Seize musiciens montent sur scène et plantent le décor. Des tubes de toutes les époques, repris à leur manière pour faire bouger la tête et les jambes. Un set soigneusement déjanté, percutant qui ne s’arrête pas pendant trois heures où se répondent un Kilimandjaro sans fin, un Banana Split logiquement punk et des airs exhumés de nos vieux lecteurs de cassettes auto-reverse. Les costumes défilent, les chorégraphies déjantés se succèdent. Chacun prend le micro, change d’instrument, joue, chante, rit. Le plaisir se ressent sur scène et dans le public. On lève le doigt, on monte sur les épaules, on fait la roue, on regarde de loin allongé dans l’herbe. On profite comme on veut, simplement, avant de repartir en famille ou entre amis avec Sara perché ti amo ou Pass the Dutchie en tête.
Le dimanche, le calme est revenu sur le parc du Plessis. Seul le trio Garçons s’il vous plaît apporte une touche musicale a capella. Les trois chanteurs ouvrent grand leur carte et servent à la demande une mélodie aux oreilles curieuses. Camille, Stromae, Henri Salvador ou le thème de Super Mario demandée par les plus petits.
Juste à côté, un groupe se forme dans un coin, accueilli par David Humeau. Dans quelques instants, il leur fera découvrir le Rêve collectif que Madame Suzie a inventé cette semaine uniquement pour eux. Et ils comprennent rapidement que ce rêve, la compagnie l’invente depuis 22 ans. Le comédien les guide de l’autre côté, dans l’envers des spectacles, de la création, de la vie d’une compagnie qui porte depuis toutes ces années une envie de faire ensemble, d’imaginer des projets alternatifs, de cultiver une vision de l’art partageuse, ouverte et sensible.

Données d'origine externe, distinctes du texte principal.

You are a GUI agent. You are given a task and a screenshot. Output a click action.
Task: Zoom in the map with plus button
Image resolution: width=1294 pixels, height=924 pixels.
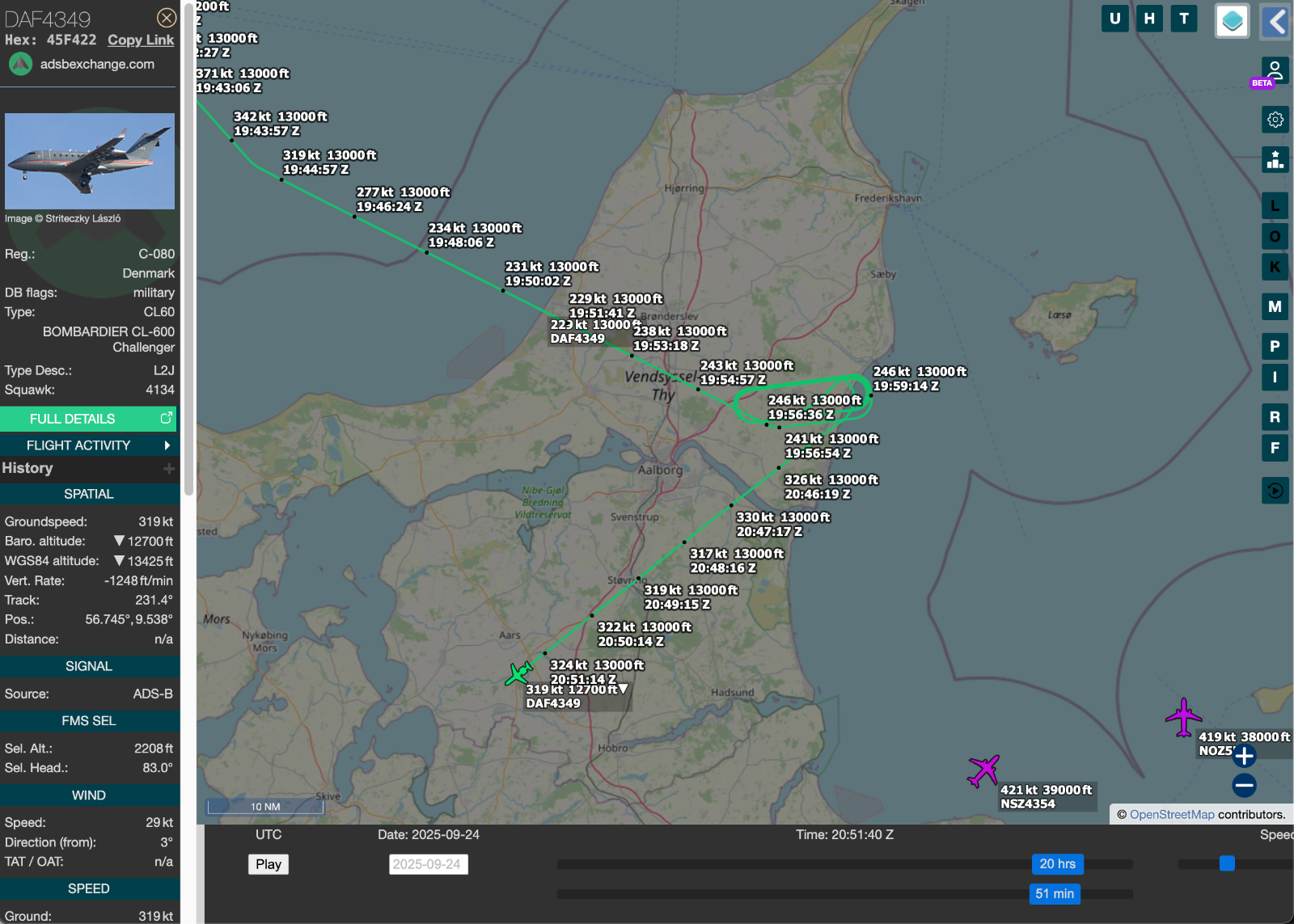pos(1244,756)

D’un catering orchestral et à plusieurs voix aux pauses mouvementées d’une chargée de production en passant par une réunion de travail improvisée et à main levée, les spectateurs passent joyeusement la frontière entre rêve et réalité. En costumes, chants, improvisations, les comédiens endossent toutes les casquettes et nous embarquent dans ce moment à la fois tendre, burlesque et poétique qui parle d’un parcours, d’une envie, d’une manière d’envisager la culture ensemble, en collectif.
Au terme de la troisième représentation de l’après-midi, les artistes saluent une dernière fois avant d’ouvrir le chemin à la cinquantaine de spectateurs qui rejoignent les autres dans le parc, face au duo Hit Hit Hit qui s’est installé sur la petite scène. Leur nom résume tout. Pour finir la journée, ils reprennent eux-aussi des tubes, à leur manière chrooneuse ou décalée. Piano, harmonica, percussions, clarinettes revisitent les classiques devant le public qui profite de leur douce folie, assis sur les transats. Une manière de finir ce weekend anniversaire et la première saison de Topo(s) à son image : accessible, inventive et débridée.